Se piensa principalmente en las estadísticas irrefutables a la hora de dibujar con acierto nuestro panorama nacional, sin embargo, deseo a través de un testimonio ofrecer mi personalísima visión sobre la épica de la Revolución Cubana a sesenta años de su triunfo, segura de que cada quien tendrá algo que contar.

Me enseñaron a amar mientras leía. Y lo primero que germinó en mí con aquellas lecturas fue la autoestima, ese amor propio que, cultivado con virtud, crece y germina en el respeto y cariño hacia los demás. Martí también fue mi maestro desde su prólogo en La Edad de Oro: “(…) el niño puede hacerse hermoso, aunque sea feo; un niño bueno, inteligente y aseado es siempre hermoso”.

Pero la semilla martiana hubiera quedado trunca si yo no fuera parte de un redentor proceso socialista, si el Estado no hubiera destinado millonarios recursos a expandir mi dicha, la de mi hermano, la de mi prima, la de mis compañeritos de escuela...
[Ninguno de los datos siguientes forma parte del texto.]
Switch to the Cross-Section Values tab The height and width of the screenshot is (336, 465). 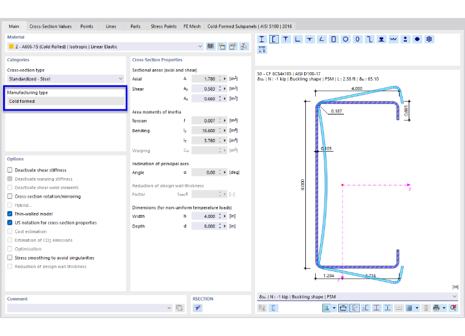click(50, 26)
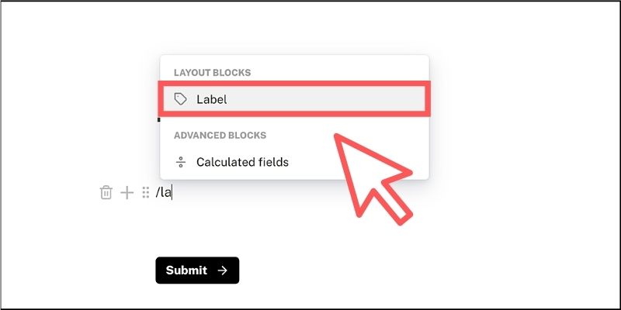
Task: Click the word Submit on the button
Action: click(x=186, y=270)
Durante el peor momento del Período Especial, en 1994, fueron más evidentes los efectos directos y extraterritoriales del bloqueo yanqui. Y mientras Cuba se ajustaba el cinto, por ejemplo, en electricidad, en transporte y había poco para comer, a mis dos hijos, y a los de todas las familias cubanas sin excepción, nunca les faltó la leche normada porque el gobierno, el partido y Fidel se emplearon a fondo, con una entrega absoluta, para que, aun en medio de ese mar de calamidades, la infancia tuviera garantizada su derecho a la alimentación. Mis niños tomaban, a diario, un vaso al levantarse y otro antes de dormir.

¿Acaso el Capitalismo se empeña de ese modo en tiempos de crisis?; Los pequeños pasan muchos apuros y hambre, que les obliga a pedir limosnas e incluso a hacer cosas peores. En cambio, aquí siempre ha sido una fiesta ver a los chiquitines colmar al país con la constancia de su contagiosa alegría, porque la Revolución cumplió el apóstol sueño de que “los niños nacen para ser felices”.